Living in a big city increases your risk of mental health problems, such as anxiety. There is a large amount of research on the effects of nature on mental health, much of it focusing on certain types of thought processes that contribute to anxiety and depression. Many studies have half the participants walk for almost an hour in an urban setting, such as along a fairly busy road, to control for the effects of walking. The other half of the study participants walk for the same amount of time in a natural setting, such as a trail. The participants who walked in a natural setting reported much lower rates of what psychologist's call “rumination,” which is a maladaptive thought pattern where you go over a certain problem, or worry in your mind, over and over without completion. You're essentially thinking about something that is producing mental stress without resolving it in your mind. This negative thought process plays a role in anxiety. But, somehow, it is greatly reduced by even a short amount of time in a natural setting. From an evolutionary perspective, this makes perfect sense. Our brains developed in nature, where we are outside, surrounded by plants and animals and in tune with the natural rhythms and cycles of the natural world.
I was fortunate to find a house near trails I grew up using in Yakima. The hills right down the street from my house are interlaced with trails built by friends and anonymous strangers. Right now, the serpentine single track trails are partly covered with soft green grass and surrounded by dazzling fields of white, violet, and bright yellow wildflowers. The volcanic rock that lines the trails is covered in beautiful abstract formations of bright orange and yellow lichen. The trail winds through a patch of old forgotten flowering fruit trees, and towering sage brush that reminds me why Lewis and Clark referred to it in their journal as “Southern wood.” There are black-billed magpies gliding from bush to bush, quizzically watching me pass by. As I write this, robins, doves, quail, and bright yellow meadowlarks fill the air with the music of birdsong.
It sounds like springtime rejuvenation.
These trails wind through unprotected vacant land and connect up to the very top of the upland of the Cowiche Canyon trail system. This trail system connects with the Rocky Top trail system which then connects with the Snow Mountain Ranch trail system around Cowiche Mountain, where the former Supreme Court justice William O. Douglas used to head towards the mountains on his journeys from his childhood home in downtown Yakima.
I feel so grateful to live in a place where I have literally hundreds of miles of trails right outside of my back door. Being able to easily escape into the delicate beauty of the desert hills of Yakima has allowed me to clear my mind and feel mentally healthier. When I run on the desert trails of Yakima I am often reminded of this quote from William O. Douglas:
"I do not envy those whose introduction to nature was lush meadows, lakes, and swamps where life abounds. The desert hills of Yakima had a poverty that sharpened perception.
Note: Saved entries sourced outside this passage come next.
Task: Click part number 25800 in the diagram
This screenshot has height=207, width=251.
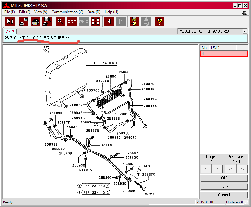Action: pyautogui.click(x=111, y=77)
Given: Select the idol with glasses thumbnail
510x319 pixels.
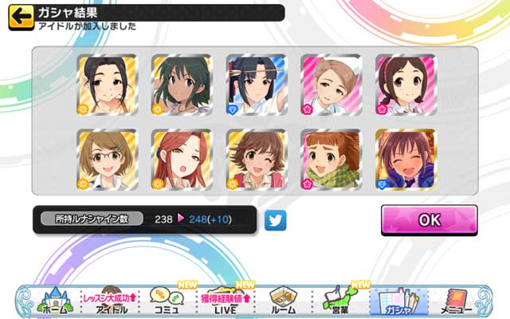Looking at the screenshot, I should 108,160.
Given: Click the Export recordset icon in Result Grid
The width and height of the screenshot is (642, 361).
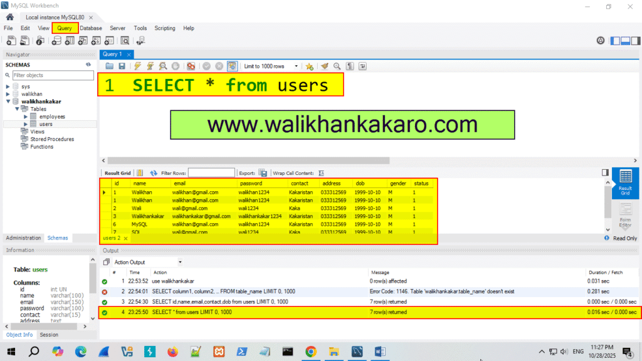Looking at the screenshot, I should coord(263,173).
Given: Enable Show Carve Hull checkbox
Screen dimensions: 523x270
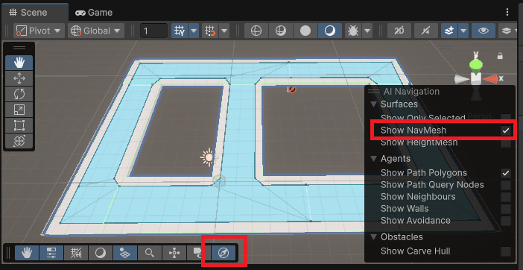Looking at the screenshot, I should (x=506, y=251).
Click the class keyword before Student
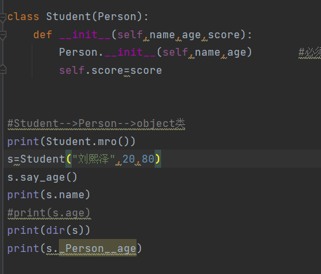Image resolution: width=321 pixels, height=274 pixels. (23, 17)
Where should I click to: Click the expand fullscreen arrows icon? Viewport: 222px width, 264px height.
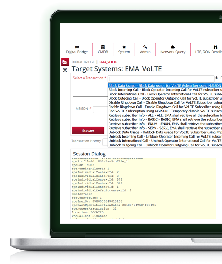click(x=65, y=70)
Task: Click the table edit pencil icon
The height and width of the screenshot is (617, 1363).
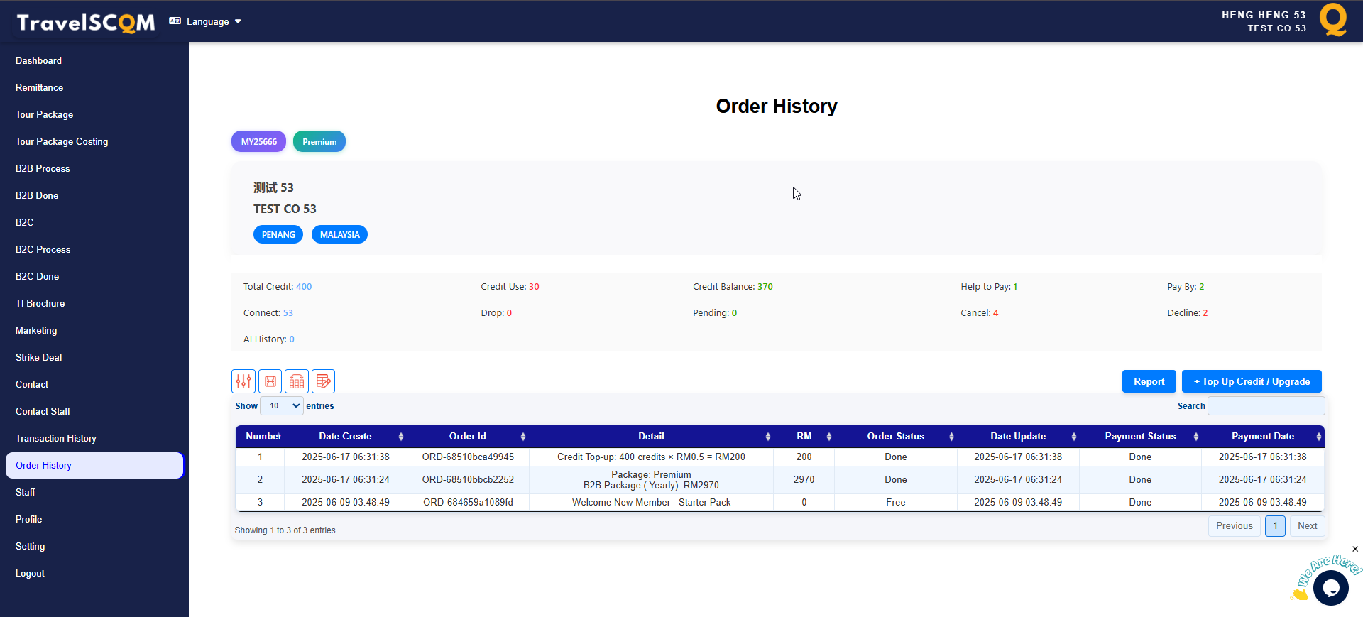Action: (x=323, y=381)
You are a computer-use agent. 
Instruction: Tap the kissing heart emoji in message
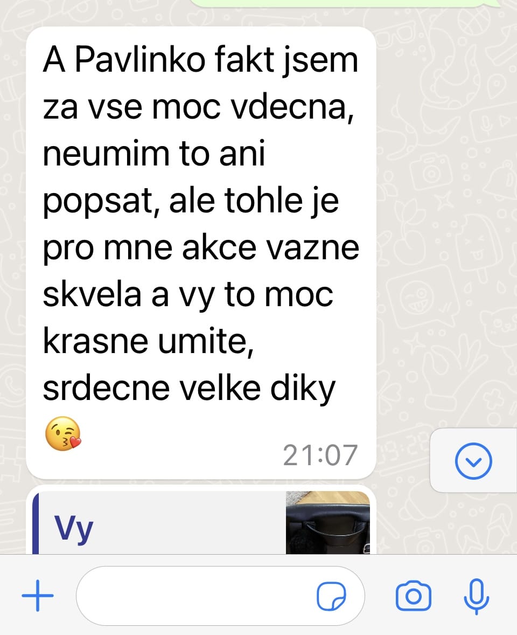[x=62, y=433]
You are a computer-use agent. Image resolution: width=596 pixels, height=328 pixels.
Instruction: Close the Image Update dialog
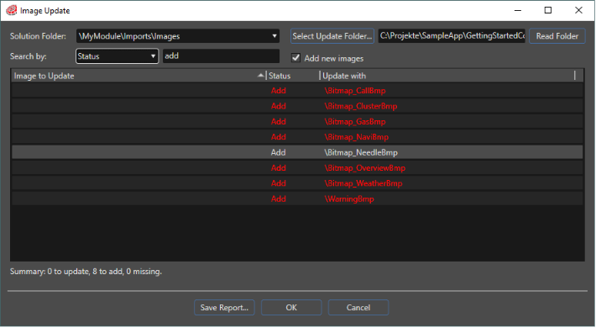click(x=578, y=10)
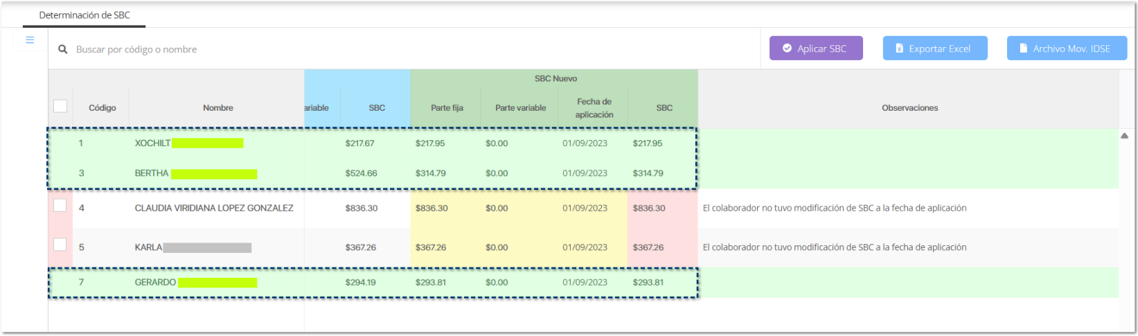Click the Excel file icon
1138x336 pixels.
tap(899, 48)
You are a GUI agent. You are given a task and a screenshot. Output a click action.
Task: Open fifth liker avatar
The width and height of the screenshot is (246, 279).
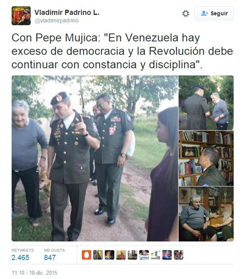133,255
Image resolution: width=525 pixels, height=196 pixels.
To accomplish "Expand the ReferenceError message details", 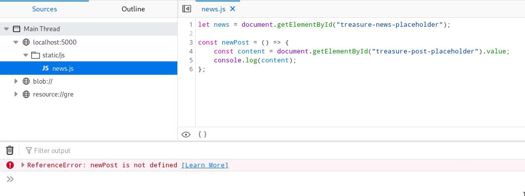I will pos(23,165).
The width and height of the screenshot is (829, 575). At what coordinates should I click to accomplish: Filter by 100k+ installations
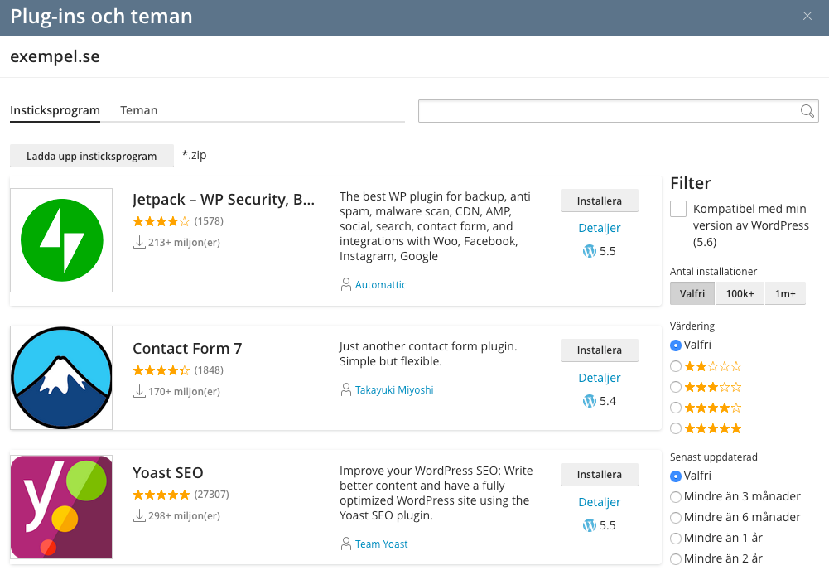pos(740,293)
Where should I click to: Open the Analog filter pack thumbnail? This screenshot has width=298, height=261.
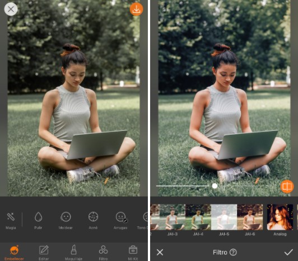click(280, 220)
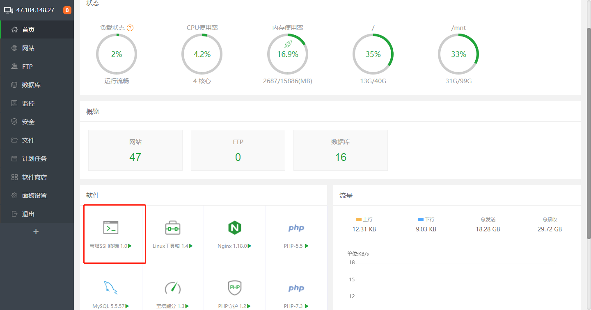Click the CPU使用率 gauge circle

click(202, 54)
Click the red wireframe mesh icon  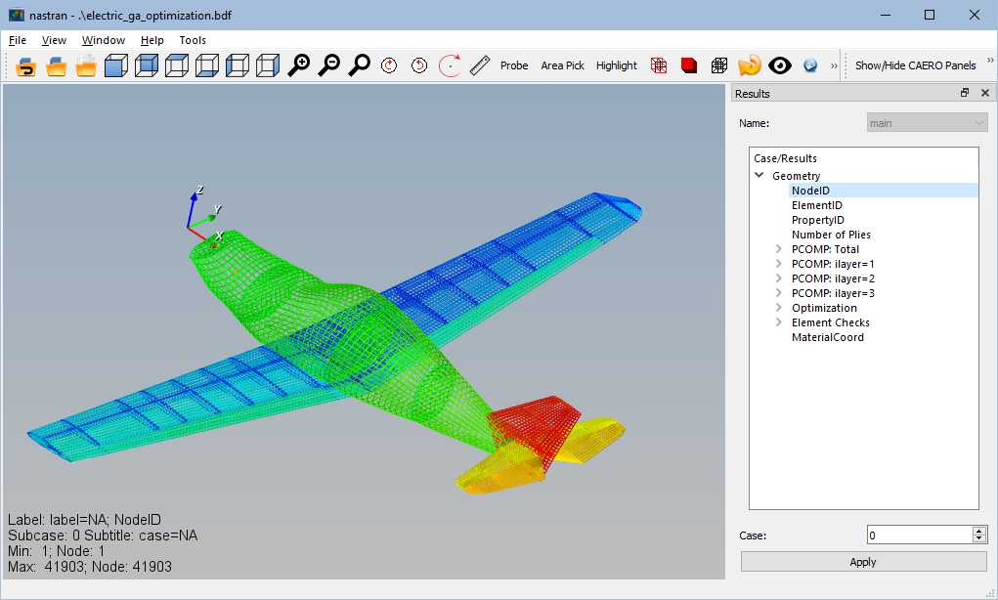coord(659,65)

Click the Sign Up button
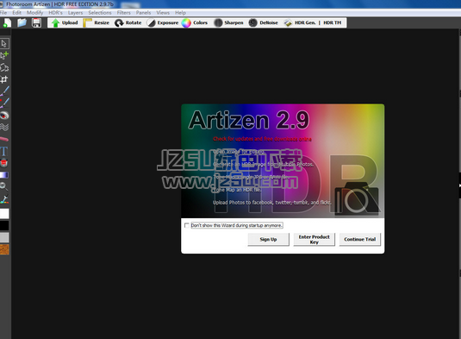[268, 239]
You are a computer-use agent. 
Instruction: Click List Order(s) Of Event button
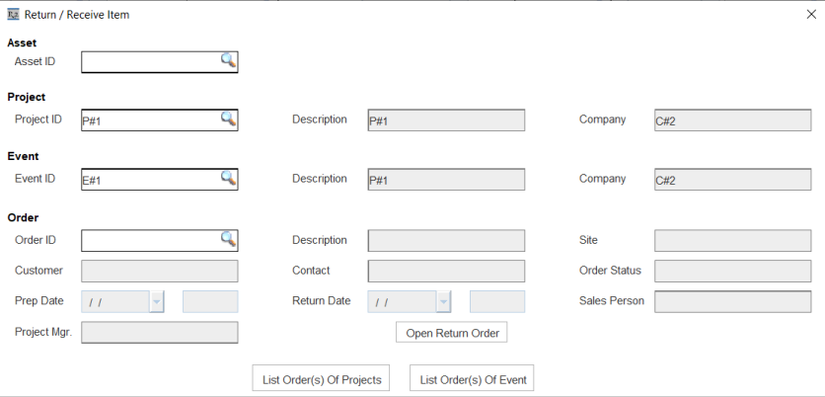click(x=472, y=378)
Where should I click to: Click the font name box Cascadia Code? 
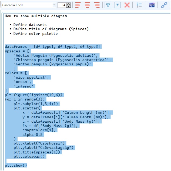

Even a minute violet quickens the heart when one has walked far or climbed high to find it. Where nature is more bountiful, even the tender bitterroot might go unnoticed. Yet when a lone plant is seen in bloom on scabland between batches of bunch grass and sage, it can transform the spot as completely as only a whole bank of flowers could do in a more lush environment. It is the old relationship between scarcity and value, one of the lessons which the foothills of Yakima taught me."
The time commitment of medical school has made my nature experiences fleeting and brief. As they have become more scarce, they have become more valuable and intense. Even spending 45-minutes trail running allows me to enter a healthy mental state of being in the moment and simply observing the beauty all around me.
As I start the trail climb towards the conservancy, I often grab a piece of sage and let the pungent, yet delicate, scent flood my lungs. The smell of sage and moist volcanic soil wafts on the warm, friendly Chinook wind blowing from the West, blowing my cares away with the same ease it melts the mountain snow every spring, and reminding me why I’m grateful to go to school here in the Yakima Valley.